Data extract Start Marker
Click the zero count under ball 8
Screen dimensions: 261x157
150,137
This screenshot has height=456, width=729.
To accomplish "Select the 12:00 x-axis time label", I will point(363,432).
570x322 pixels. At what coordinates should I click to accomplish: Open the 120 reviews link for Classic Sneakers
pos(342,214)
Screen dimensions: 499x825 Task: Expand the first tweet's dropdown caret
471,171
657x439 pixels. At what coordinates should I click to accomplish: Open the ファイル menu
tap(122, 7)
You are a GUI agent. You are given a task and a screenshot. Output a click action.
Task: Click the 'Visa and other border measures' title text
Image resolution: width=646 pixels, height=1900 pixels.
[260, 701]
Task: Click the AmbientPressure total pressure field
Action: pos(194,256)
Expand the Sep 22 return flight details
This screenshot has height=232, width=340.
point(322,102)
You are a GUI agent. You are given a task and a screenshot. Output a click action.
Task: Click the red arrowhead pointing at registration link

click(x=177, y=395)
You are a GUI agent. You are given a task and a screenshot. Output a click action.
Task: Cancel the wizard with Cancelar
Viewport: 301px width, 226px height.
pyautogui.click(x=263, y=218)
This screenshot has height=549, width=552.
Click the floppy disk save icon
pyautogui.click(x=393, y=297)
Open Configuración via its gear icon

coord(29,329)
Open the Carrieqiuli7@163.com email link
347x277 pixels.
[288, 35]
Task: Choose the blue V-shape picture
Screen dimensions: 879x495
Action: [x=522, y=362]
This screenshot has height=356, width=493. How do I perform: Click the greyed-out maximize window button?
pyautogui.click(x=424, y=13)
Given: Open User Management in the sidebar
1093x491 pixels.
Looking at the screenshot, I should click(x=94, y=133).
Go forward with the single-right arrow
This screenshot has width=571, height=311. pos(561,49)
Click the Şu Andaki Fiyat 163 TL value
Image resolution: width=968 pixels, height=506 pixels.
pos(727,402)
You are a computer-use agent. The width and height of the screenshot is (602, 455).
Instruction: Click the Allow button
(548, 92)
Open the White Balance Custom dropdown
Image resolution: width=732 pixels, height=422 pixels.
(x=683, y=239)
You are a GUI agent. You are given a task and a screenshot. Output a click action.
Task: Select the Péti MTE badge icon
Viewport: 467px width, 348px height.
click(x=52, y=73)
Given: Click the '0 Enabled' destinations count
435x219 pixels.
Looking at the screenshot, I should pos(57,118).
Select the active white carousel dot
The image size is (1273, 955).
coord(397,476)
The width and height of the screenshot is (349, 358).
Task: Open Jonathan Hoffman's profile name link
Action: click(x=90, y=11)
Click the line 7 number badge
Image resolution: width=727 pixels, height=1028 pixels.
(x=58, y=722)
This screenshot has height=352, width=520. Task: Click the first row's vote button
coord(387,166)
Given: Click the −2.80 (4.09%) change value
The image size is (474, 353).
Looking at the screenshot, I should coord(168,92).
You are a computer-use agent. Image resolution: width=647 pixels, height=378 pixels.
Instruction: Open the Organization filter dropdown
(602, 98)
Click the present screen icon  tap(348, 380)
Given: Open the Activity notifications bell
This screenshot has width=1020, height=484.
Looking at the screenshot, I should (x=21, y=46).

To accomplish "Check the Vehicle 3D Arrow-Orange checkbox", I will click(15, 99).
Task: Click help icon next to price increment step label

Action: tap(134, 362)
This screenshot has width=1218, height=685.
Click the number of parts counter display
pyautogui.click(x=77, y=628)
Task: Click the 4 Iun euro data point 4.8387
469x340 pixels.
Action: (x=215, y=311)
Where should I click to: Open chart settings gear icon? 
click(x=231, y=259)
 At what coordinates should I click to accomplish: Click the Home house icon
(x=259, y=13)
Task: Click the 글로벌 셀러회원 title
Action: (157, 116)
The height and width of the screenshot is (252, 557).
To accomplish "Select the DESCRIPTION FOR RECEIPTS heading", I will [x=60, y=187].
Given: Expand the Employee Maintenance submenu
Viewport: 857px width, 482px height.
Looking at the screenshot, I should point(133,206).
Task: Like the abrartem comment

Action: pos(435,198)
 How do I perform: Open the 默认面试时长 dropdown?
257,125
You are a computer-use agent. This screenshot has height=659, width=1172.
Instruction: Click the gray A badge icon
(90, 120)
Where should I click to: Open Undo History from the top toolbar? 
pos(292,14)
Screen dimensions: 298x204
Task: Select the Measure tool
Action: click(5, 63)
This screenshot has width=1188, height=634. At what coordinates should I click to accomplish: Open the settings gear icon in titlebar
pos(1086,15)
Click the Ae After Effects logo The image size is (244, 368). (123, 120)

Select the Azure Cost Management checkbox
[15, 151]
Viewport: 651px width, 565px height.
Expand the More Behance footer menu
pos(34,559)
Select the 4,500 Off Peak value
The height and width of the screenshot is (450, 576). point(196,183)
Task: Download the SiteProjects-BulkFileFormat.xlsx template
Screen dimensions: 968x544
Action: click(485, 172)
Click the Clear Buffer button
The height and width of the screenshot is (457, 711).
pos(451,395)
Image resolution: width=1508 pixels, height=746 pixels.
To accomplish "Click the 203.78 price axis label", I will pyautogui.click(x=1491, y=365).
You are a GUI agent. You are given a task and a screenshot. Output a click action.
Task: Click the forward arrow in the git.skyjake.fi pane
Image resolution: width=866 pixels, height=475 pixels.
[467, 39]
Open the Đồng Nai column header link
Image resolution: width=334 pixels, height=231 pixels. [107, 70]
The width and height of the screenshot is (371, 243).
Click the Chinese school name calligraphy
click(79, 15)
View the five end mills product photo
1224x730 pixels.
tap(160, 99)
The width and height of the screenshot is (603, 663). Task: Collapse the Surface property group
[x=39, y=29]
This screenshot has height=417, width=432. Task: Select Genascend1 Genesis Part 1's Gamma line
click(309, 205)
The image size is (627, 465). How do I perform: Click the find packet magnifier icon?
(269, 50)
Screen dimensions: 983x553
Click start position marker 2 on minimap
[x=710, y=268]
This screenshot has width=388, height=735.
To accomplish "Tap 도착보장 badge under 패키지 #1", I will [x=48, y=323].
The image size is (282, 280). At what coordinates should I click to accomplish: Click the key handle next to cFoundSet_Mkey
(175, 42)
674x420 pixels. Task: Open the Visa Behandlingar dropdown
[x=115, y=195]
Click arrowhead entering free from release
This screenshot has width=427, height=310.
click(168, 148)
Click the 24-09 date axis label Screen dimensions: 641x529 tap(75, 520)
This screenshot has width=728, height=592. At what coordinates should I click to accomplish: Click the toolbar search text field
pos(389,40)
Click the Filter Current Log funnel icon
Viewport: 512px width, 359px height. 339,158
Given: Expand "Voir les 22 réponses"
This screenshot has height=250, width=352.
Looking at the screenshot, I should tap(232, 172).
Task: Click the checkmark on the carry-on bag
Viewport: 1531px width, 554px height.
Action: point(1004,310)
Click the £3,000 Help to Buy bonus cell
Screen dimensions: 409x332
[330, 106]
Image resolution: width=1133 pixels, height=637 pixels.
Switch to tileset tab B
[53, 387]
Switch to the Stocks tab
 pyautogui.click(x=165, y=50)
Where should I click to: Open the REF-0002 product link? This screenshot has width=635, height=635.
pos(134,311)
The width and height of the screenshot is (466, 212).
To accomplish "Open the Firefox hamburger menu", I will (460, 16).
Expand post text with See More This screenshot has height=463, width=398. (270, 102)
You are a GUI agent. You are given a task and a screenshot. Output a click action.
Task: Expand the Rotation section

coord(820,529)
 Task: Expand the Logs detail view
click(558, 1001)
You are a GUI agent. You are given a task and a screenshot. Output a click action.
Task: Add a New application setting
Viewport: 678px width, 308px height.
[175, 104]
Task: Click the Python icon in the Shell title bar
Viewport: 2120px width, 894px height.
Data extract End Marker
## Activity
Copy each record from above exactly, and include every line.

## Answer box
Click the zero count under ball 8
Screen dimensions: 261x157
150,137
This screenshot has height=456, width=729.
To accomplish "Select the 12:00 x-axis time label", I will point(363,432).
570x322 pixels. At what coordinates should I click to accomplish: Open the 120 reviews link for Classic Sneakers
pos(342,214)
Screen dimensions: 499x825 Task: Expand the first tweet's dropdown caret
471,171
657x439 pixels. At what coordinates should I click to accomplish: Open the ファイル menu
tap(122, 7)
You are a GUI agent. You are given a task and a screenshot. Output a click action.
Task: Click the 'Visa and other border measures' title text
Image resolution: width=646 pixels, height=1900 pixels.
[260, 701]
Task: Click the AmbientPressure total pressure field
Action: pos(194,256)
Expand the Sep 22 return flight details
This screenshot has height=232, width=340.
point(322,102)
You are a GUI agent. You are given a task and a screenshot. Output a click action.
Task: Click the red arrowhead pointing at registration link

click(x=177, y=395)
You are a GUI agent. You are given a task and a screenshot. Output a click action.
Task: Cancel the wizard with Cancelar
Viewport: 301px width, 226px height.
pyautogui.click(x=263, y=218)
This screenshot has height=549, width=552.
Click the floppy disk save icon
pyautogui.click(x=393, y=297)
Open Configuración via its gear icon

coord(29,329)
Open the Carrieqiuli7@163.com email link
347x277 pixels.
[288, 35]
Task: Choose the blue V-shape picture
Screen dimensions: 879x495
Action: [x=522, y=362]
This screenshot has height=356, width=493. How do I perform: Click the greyed-out maximize window button?
pyautogui.click(x=424, y=13)
Given: Open User Management in the sidebar
1093x491 pixels.
Looking at the screenshot, I should click(x=94, y=133).
Go forward with the single-right arrow
This screenshot has width=571, height=311. pos(561,49)
Click the Şu Andaki Fiyat 163 TL value
Image resolution: width=968 pixels, height=506 pixels.
pos(727,402)
You are a computer-use agent. The width and height of the screenshot is (602, 455).
Instruction: Click the Allow button
(548, 92)
Open the White Balance Custom dropdown
Image resolution: width=732 pixels, height=422 pixels.
(x=683, y=239)
You are a GUI agent. You are given a task and a screenshot. Output a click action.
Task: Select the Péti MTE badge icon
Viewport: 467px width, 348px height.
click(x=52, y=73)
Given: Click the '0 Enabled' destinations count
435x219 pixels.
Looking at the screenshot, I should pos(57,118).
Select the active white carousel dot
The image size is (1273, 955).
coord(397,476)
The width and height of the screenshot is (349, 358).
Task: Open Jonathan Hoffman's profile name link
Action: click(x=90, y=11)
Click the line 7 number badge
Image resolution: width=727 pixels, height=1028 pixels.
(x=58, y=722)
This screenshot has height=352, width=520. Task: Click the first row's vote button
coord(387,166)
Given: Click the −2.80 (4.09%) change value
The image size is (474, 353).
Looking at the screenshot, I should coord(168,92).
You are a computer-use agent. Image resolution: width=647 pixels, height=378 pixels.
Instruction: Open the Organization filter dropdown
(602, 98)
Click the present screen icon  tap(348, 380)
Given: Open the Activity notifications bell
This screenshot has width=1020, height=484.
Looking at the screenshot, I should (x=21, y=46).

To accomplish "Check the Vehicle 3D Arrow-Orange checkbox", I will click(15, 99).
Task: Click help icon next to price increment step label

Action: tap(134, 362)
This screenshot has width=1218, height=685.
Click the number of parts counter display
pyautogui.click(x=77, y=628)
Task: Click the 4 Iun euro data point 4.8387
469x340 pixels.
Action: (x=215, y=311)
Where should I click to: Open chart settings gear icon? 
click(x=231, y=259)
 At what coordinates should I click to accomplish: Click the Home house icon
(x=259, y=13)
Task: Click the 글로벌 셀러회원 title
Action: (157, 116)
The height and width of the screenshot is (252, 557).
To accomplish "Select the DESCRIPTION FOR RECEIPTS heading", I will [x=60, y=187].
Given: Expand the Employee Maintenance submenu
Viewport: 857px width, 482px height.
Looking at the screenshot, I should point(133,206).
Task: Like the abrartem comment

Action: pos(435,198)
 How do I perform: Open the 默认面试时长 dropdown?
257,125
You are a computer-use agent. This screenshot has height=659, width=1172.
Instruction: Click the gray A badge icon
(90, 120)
Where should I click to: Open Undo History from the top toolbar? 
pos(292,14)
Screen dimensions: 298x204
Task: Select the Measure tool
Action: click(5, 63)
This screenshot has width=1188, height=634. At what coordinates should I click to accomplish: Open the settings gear icon in titlebar
pos(1086,15)
Click the Ae After Effects logo The image size is (244, 368). (123, 120)

Select the Azure Cost Management checkbox
[15, 151]
Viewport: 651px width, 565px height.
Expand the More Behance footer menu
pos(34,559)
Select the 4,500 Off Peak value
The height and width of the screenshot is (450, 576). point(196,183)
Task: Download the SiteProjects-BulkFileFormat.xlsx template
Screen dimensions: 968x544
Action: click(485, 172)
Click the Clear Buffer button
The height and width of the screenshot is (457, 711).
pos(451,395)
Image resolution: width=1508 pixels, height=746 pixels.
To accomplish "Click the 203.78 price axis label", I will pyautogui.click(x=1491, y=365).
You are a GUI agent. You are given a task and a screenshot. Output a click action.
Task: Click the forward arrow in the git.skyjake.fi pane
Image resolution: width=866 pixels, height=475 pixels.
[467, 39]
Open the Đồng Nai column header link
Image resolution: width=334 pixels, height=231 pixels. [107, 70]
The width and height of the screenshot is (371, 243).
Click the Chinese school name calligraphy
click(79, 15)
View the five end mills product photo
1224x730 pixels.
tap(160, 99)
The width and height of the screenshot is (603, 663). Task: Collapse the Surface property group
[x=39, y=29]
This screenshot has height=417, width=432. Task: Select Genascend1 Genesis Part 1's Gamma line
click(309, 205)
The image size is (627, 465). How do I perform: Click the find packet magnifier icon?
(269, 50)
Screen dimensions: 983x553
Click start position marker 2 on minimap
[x=710, y=268]
This screenshot has width=388, height=735.
To accomplish "Tap 도착보장 badge under 패키지 #1", I will [x=48, y=323].
The image size is (282, 280). At what coordinates should I click to accomplish: Click the key handle next to cFoundSet_Mkey
(175, 42)
674x420 pixels. Task: Open the Visa Behandlingar dropdown
[x=115, y=195]
Click arrowhead entering free from release
This screenshot has width=427, height=310.
click(168, 148)
Click the 24-09 date axis label Screen dimensions: 641x529 tap(75, 520)
This screenshot has width=728, height=592. At what coordinates should I click to accomplish: Click the toolbar search text field
pos(389,40)
Click the Filter Current Log funnel icon
Viewport: 512px width, 359px height. 339,158
Given: Expand "Voir les 22 réponses"
This screenshot has height=250, width=352.
Looking at the screenshot, I should tap(232, 172).
Task: Click the checkmark on the carry-on bag
Viewport: 1531px width, 554px height.
Action: point(1004,310)
Click the £3,000 Help to Buy bonus cell
Screen dimensions: 409x332
[330, 106]
Image resolution: width=1133 pixels, height=637 pixels.
Switch to tileset tab B
[53, 387]
Switch to the Stocks tab
 pyautogui.click(x=165, y=50)
Where should I click to: Open the REF-0002 product link? This screenshot has width=635, height=635.
pos(134,311)
The width and height of the screenshot is (466, 212).
To accomplish "Open the Firefox hamburger menu", I will (460, 16).
Expand post text with See More This screenshot has height=463, width=398. (270, 102)
You are a GUI agent. You are given a task and a screenshot. Output a click action.
Task: Expand the Rotation section

coord(820,529)
 Task: Expand the Logs detail view
click(558, 1001)
You are a GUI agent. You are given a task and a screenshot. Output a click action.
Task: Add a New application setting
Viewport: 678px width, 308px height.
[175, 104]
Task: Click the Python icon in the Shell title bar
Viewport: 2120px width, 894px height.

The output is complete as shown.